Kings of the Road (Wim Wenders / West Germany, 1976):
(Im Lauf der Zeit)

"In the course of time" and in the thrall of landscape, the consummate Wim Wenders meander. A scanning pan gives a comprehensive view of the flat Lüneburg countryside, a dusty, pale screen unsettled by a zipping Volkswagen. Rebel Without a Cause's chickie-run is transposed into a most sheepish kamikaze drive, just the deadpan shrug to bring together shaggy mechanic-projectionist (Rüdiger Vogler) and pensive pediatrician (Hanns Zischler) by the river's edge. Off in the "traveling museum" the two go, one ghost town after another along the West-East border. "How do you cope with being alone?" "I get by." Railroads, gas stations and refineries line the barren journey, then the dilapidated kino where no one cares the porno playing is badly framed. (Lang is a pinned photograph, Faulkner rests on the nightstand.) Dead of night with the existential husband in his bloodied jacket (Marquard Bohm), reunion with the patriarch (Rudolf Schündler) in the dormant printing room, quasi-flirtation with the sad box-office clerk (Lisa Kreuzer). "Abstract repetitions, processes, paths... Dreaming is a form of writing in circles." Widescreen 35mm, eleven weeks of improvisation, slide guitar motifs for this record of a film being made under the big sky, a seeker's metaphysical terrain.
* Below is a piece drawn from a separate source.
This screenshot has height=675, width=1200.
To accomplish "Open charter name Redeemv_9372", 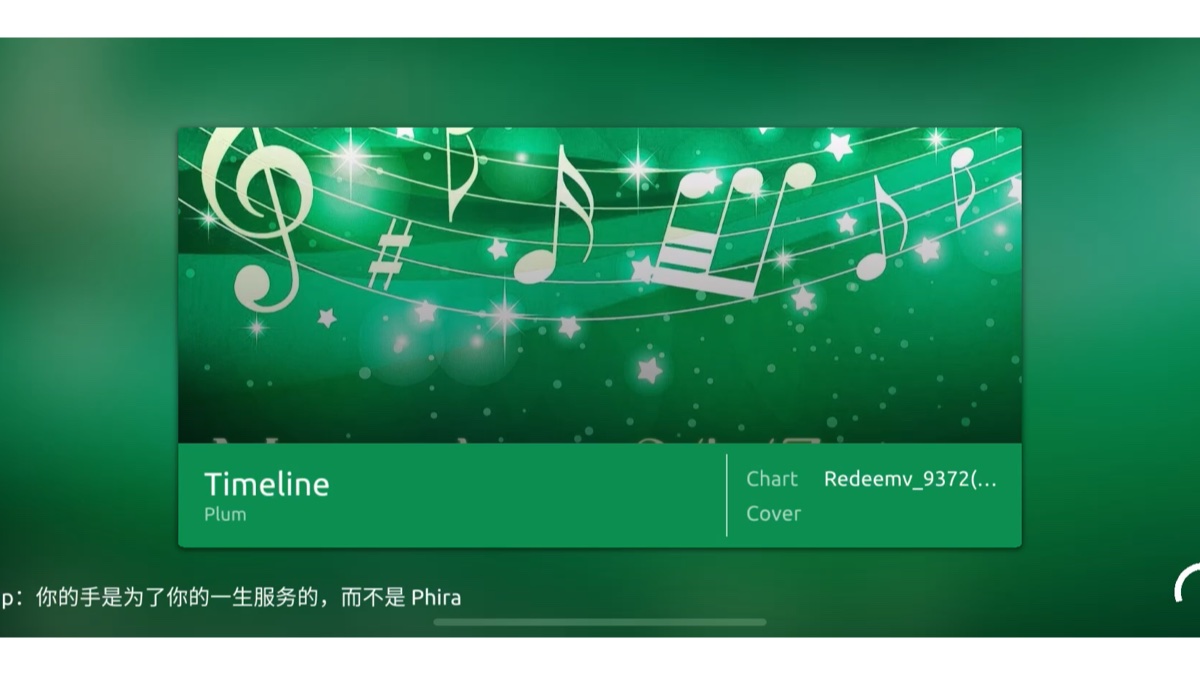I will coord(910,479).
The broken-down family home on the Rhine, American song lyrics traded like koans, English scrawls like hieroglyphs in the roadside bunker: "The Americans have colonized our subconscious." Wenders opens and closes on ruminating theater owners (one's a former Nazi who recalls the fine orchestral accompaniment Die Nibelungen was given), in between he contemplates the spectrum of masculine monotony pierced by the occasional epiphany. (You gotta get into the action, as Keaton in Sherlock Jr. would have it, there's the death of cinema and then there's the roomful of restless children suddenly rapt before a slapstick shadow play.) Cinematography by Robby Müller and Martin Schäfer. In black and white.